What are the implications of a Brexit deal?
This morning we are waking up to the news that Mrs May has done a deal with the European Union Commission that will allow the negotiations to move to the second phase. This is good news but comes at a potentially significant cost. The Irish border issue that held up a solution earlier in the week has been fudged, with a commitment to keep the border open and for Northern Ireland to remain fully part of the UK. The wording leaves the possibility that we will obey the rules of the single market while being outside it. On finance, we have agreed payments far into the future on existing EU commitments. I have no doubt that the Euro sceptics will want to pick over this in detail but it appears that she has given ground to both the DUP and the EU in an effort to take a step forward. I have no doubts that we will have many more late night negotiations and deadlines before a final deal can be agreed by all parties. The question remains as to what a good Brexit deal could look like and what impact it would have on investment markets.
A good Brexit deal would include a free trade agreement and access for London financial institutions to European markets. The market reaction could see the pound recover some, if not all, of the losses post the Brexit vote. The general consensus is that purchasing price parity is somewhat higher than where we are today.
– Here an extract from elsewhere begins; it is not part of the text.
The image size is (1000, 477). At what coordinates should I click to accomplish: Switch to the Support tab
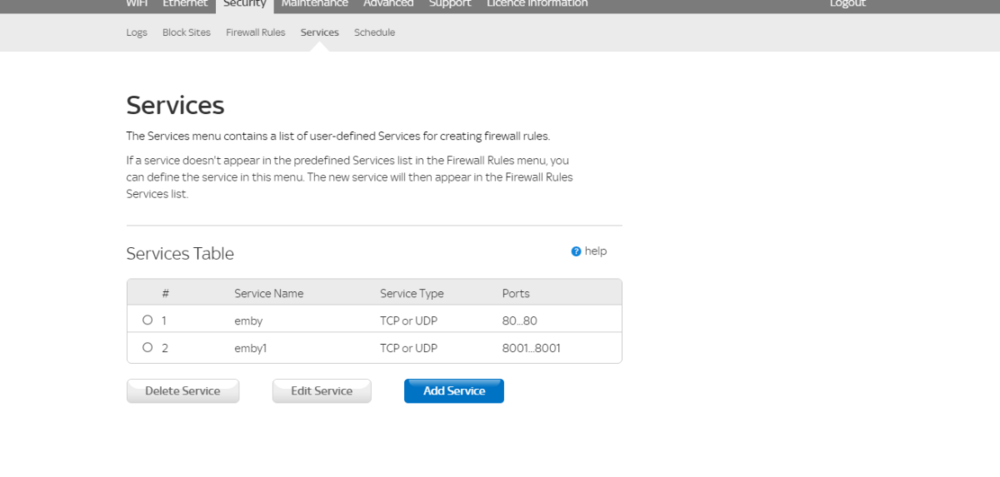(x=450, y=4)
Unfortunately, this is not necessarily good news for investors. A rising pound makes exports less competitive and devalues overseas investments. The FTSE 100 Index has about 80% in overseas earnings that would be reduced by a rising pound. As a result, any improvement in terms of trade may be partially offset by the currency move. Inflation, which has been boosted by the fall in currency, could be reduced. Overall, investments that have done well since the Brexit vote may come under pressure unless global growth can offset these effects.
So in this hypothetical scenario, what investments would we expect to do well? Europe exports more to the UK than it imports. Meaning that open trade with the UK could give a boost to European stocks that export to the UK. However, any rise in the pound could offset this for sterling based investors. Buying European stocks with a currency hedge may be the best bet in this scenario. With Irish intransigence and hard line Brexiteers reluctant to pay the bill we remain a long way from such a deal. I suspect that even if a deal to get to the next stage is done this week, we will probably have to wait until 2019 for a final agreement and to see if, after all, money can buy you love.